North Korea’s military parade this weekend celebrating the 75th anniversary of the ruling Workers’ Party was streamed for an international audience. It was expected to be the largest military parade in North Korea’s history. The event was pre-recorded Friday evening and streamed Saturday evening (Korea Standard Time) via Korean Central Television (KCTV), a state-owned broadcaster in North Korea.
In his speech, Chairman Kim Jong Un struck a somber and introspective tone. He repeatedly thanked the North Korean people for withstanding the “harsh circumstances” of this year, shedding tears at one point. In a nod to the public health challenges stemming from the COVID pandemic and natural disasters, Kim gave special recognition to the People’s Army, calling its efforts “heroic.”
His message to the foreign audience was one of measured defiance. He avoided being overly provocative, choosing instead to let the military parade do the talking. Indeed, nuclear experts were looking for clues to a new strategic weapon that Kim Jong Un promised in his new year speech. And they were not disappointed: North Korea unveiled a new 11-axle intercontinental-range ballistic missile (ICBM) at the parade, adding to North Korea’s growing nuclear and chemical arsenal.
This is the latest reminder that the longer the world waits, the more dangerous the Korean Peninsula will become. Any escalation in tension on the Korean Peninsula — home to the original “forever war” — would be incredibly deadly. The Congressional Research Service estimates that 300,000 would die in the first days of fighting through conventional weapons alone.
Any conflict with North Korea would have immediate consequences on American economy as well. The 2018 study by the Economic Intelligence Unit found that a war on the Korean peninsula would destroy 25,000 direct and indirect auto jobs in the United States in its first year. At a time when the U.S. economy is contracting due to the COVID pandemic, the last thing Americans need right now is an accidental conflict between two nuclear-armed states.
So what should the United States do?
Rather than overreact to Pyongyang’s predictable display of force, Washington should focus on the underlying cause of North Korea’s behavior: its geopolitical insecurity. Such concern will not disappear overnight. But trying to reach peace on the Korean Peninsula, as stated in the joint statement of the Singapore Summit, is impossible without addressing North Korea’s perennial need for bombs as a security guarantee. One way to do this is by declaring the seven-decades long Korean War over and signing a peace treaty to end that chapter of violence between the United States, South Korea, North Korea, and China.
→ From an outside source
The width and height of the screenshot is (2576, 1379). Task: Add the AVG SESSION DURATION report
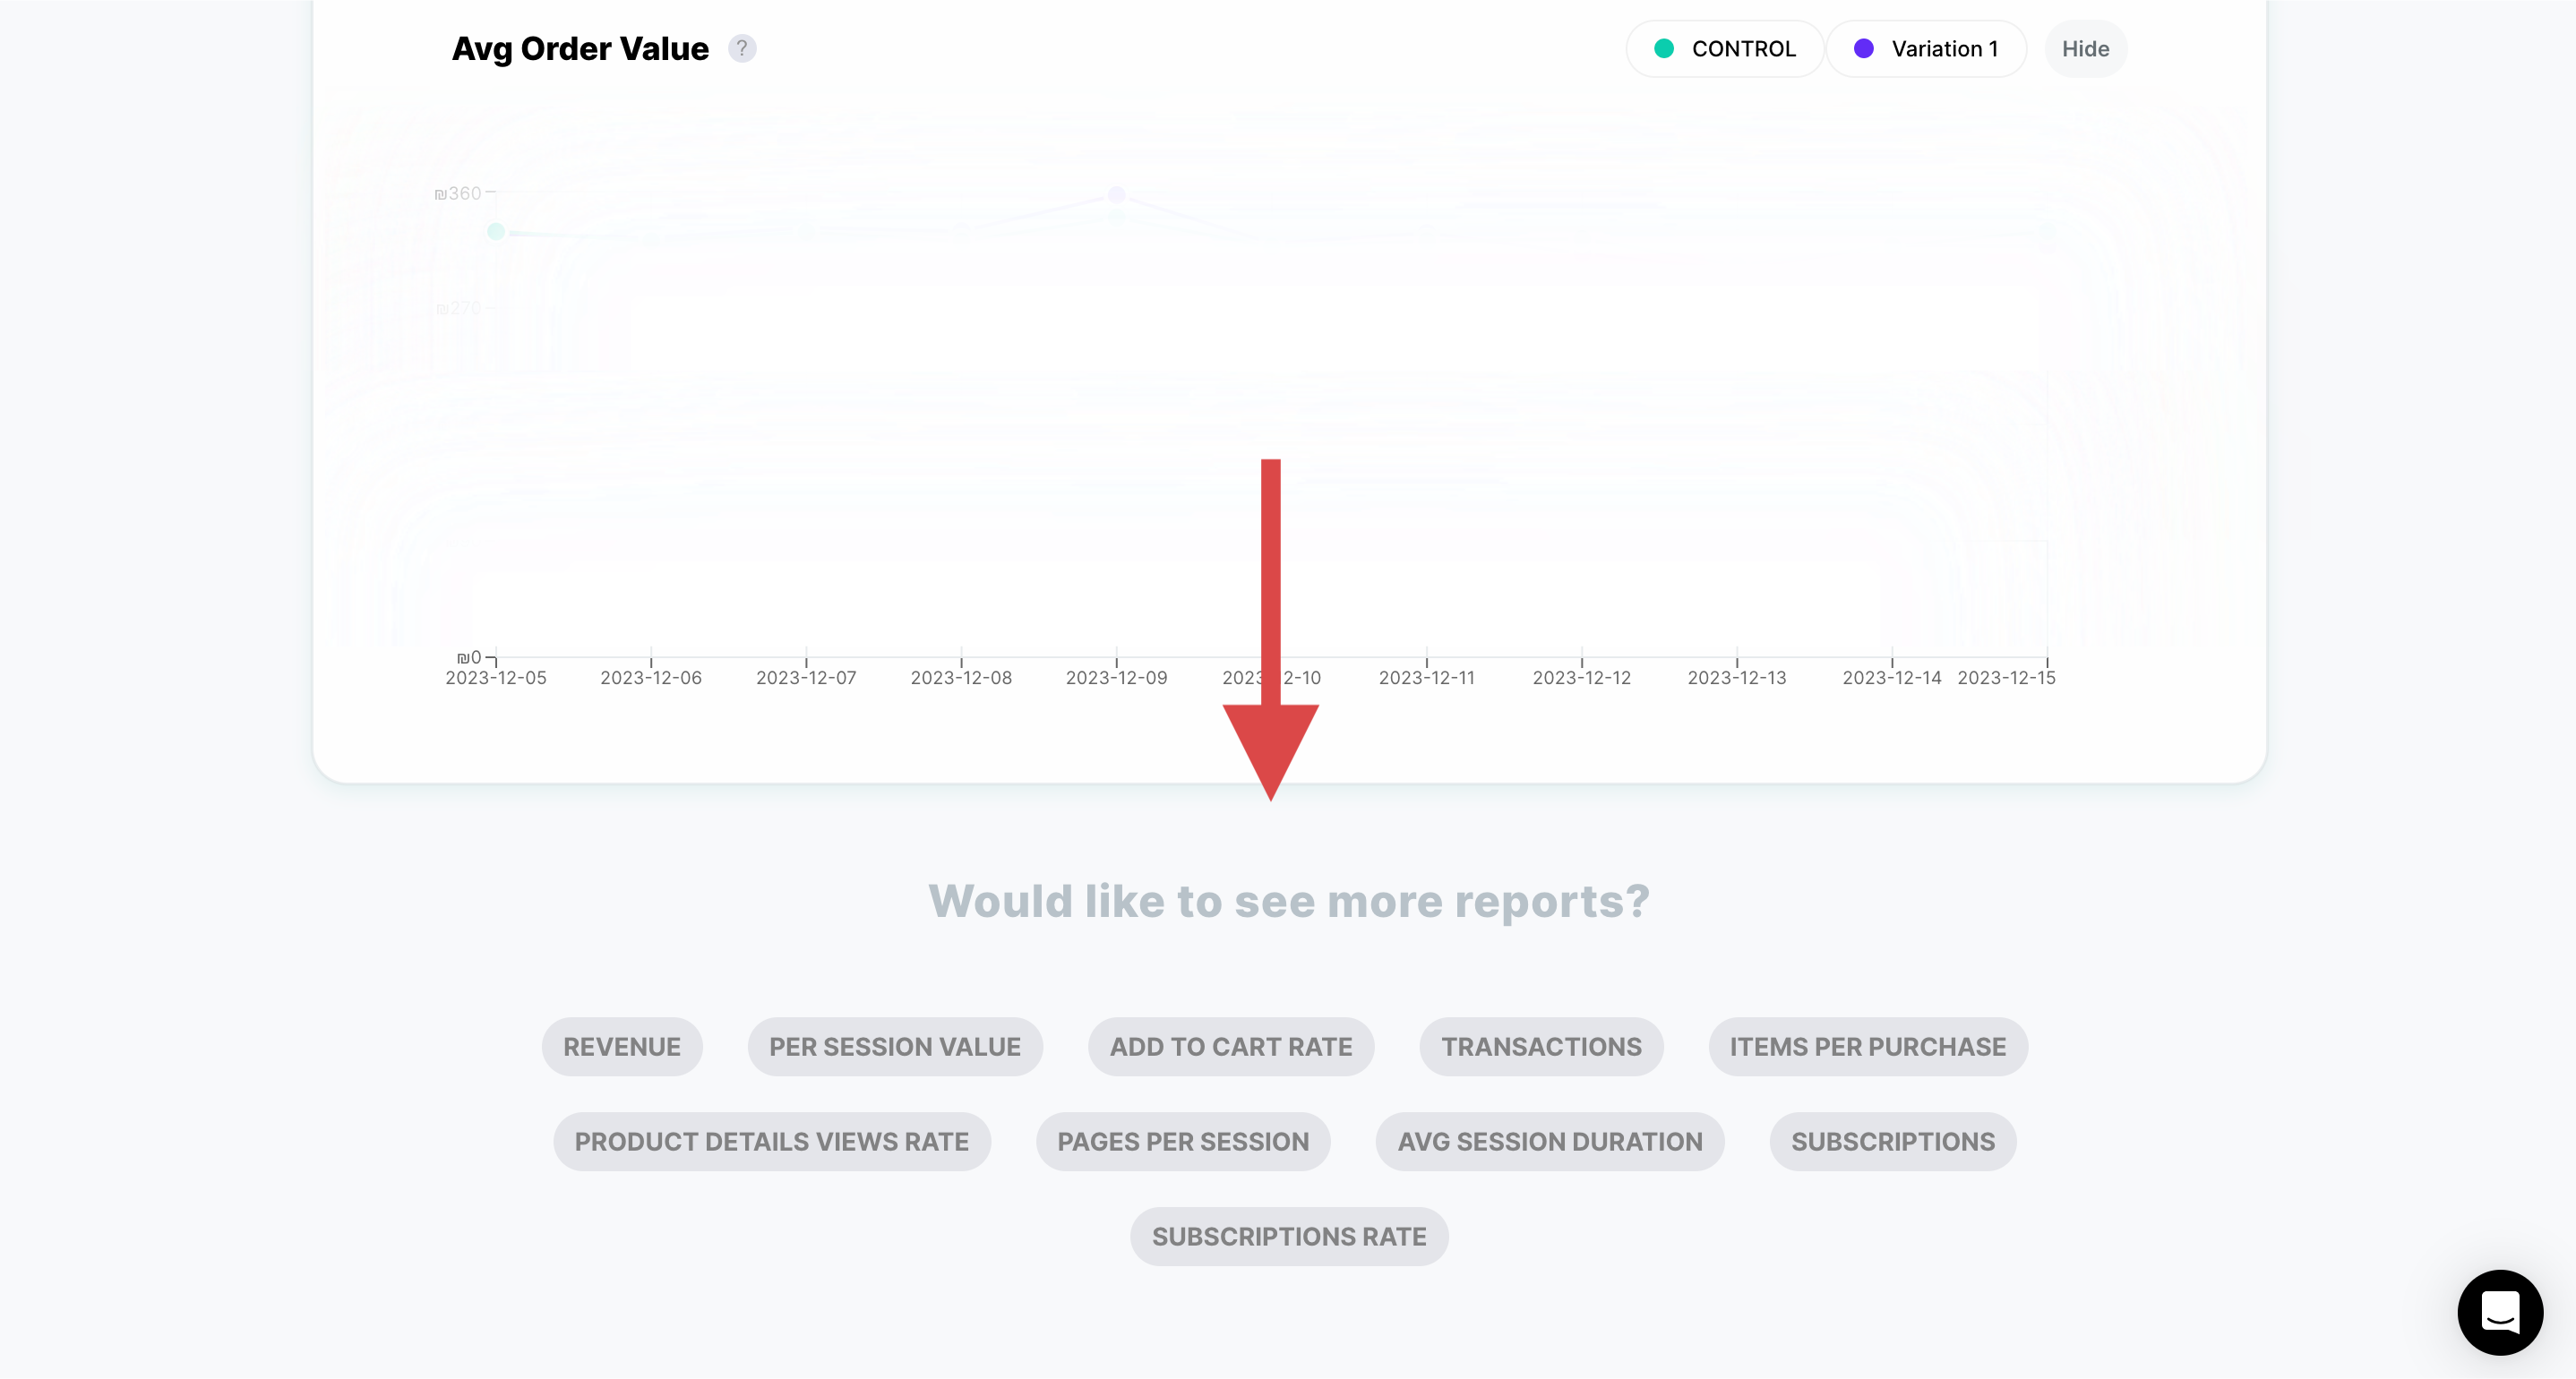(x=1550, y=1141)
The broader question is in defining the United States’ core strategic interests in the region. Is it indefinite militarism that so clearly benefits the military-industrial complex at the expense of lasting peace and stability in East Asia? So far, the United States appears to be more fixated on maintaining 28,500 U.S. troops in South Korea than answering the basic question of to what end.
The long-term goal of U.S. grand strategy should be to facilitate the creation of a peaceful global order consisting of fully sovereign states capable of providing for their own security, rather than to perpetuate dependency in American military or American weapons.
In this weekend’s parade, Kim Jong Un said he would develop nuclear weapons in order to “defend the rights to independence and existence.” It is time for Washington to be equally honest about U.S. interests in the region.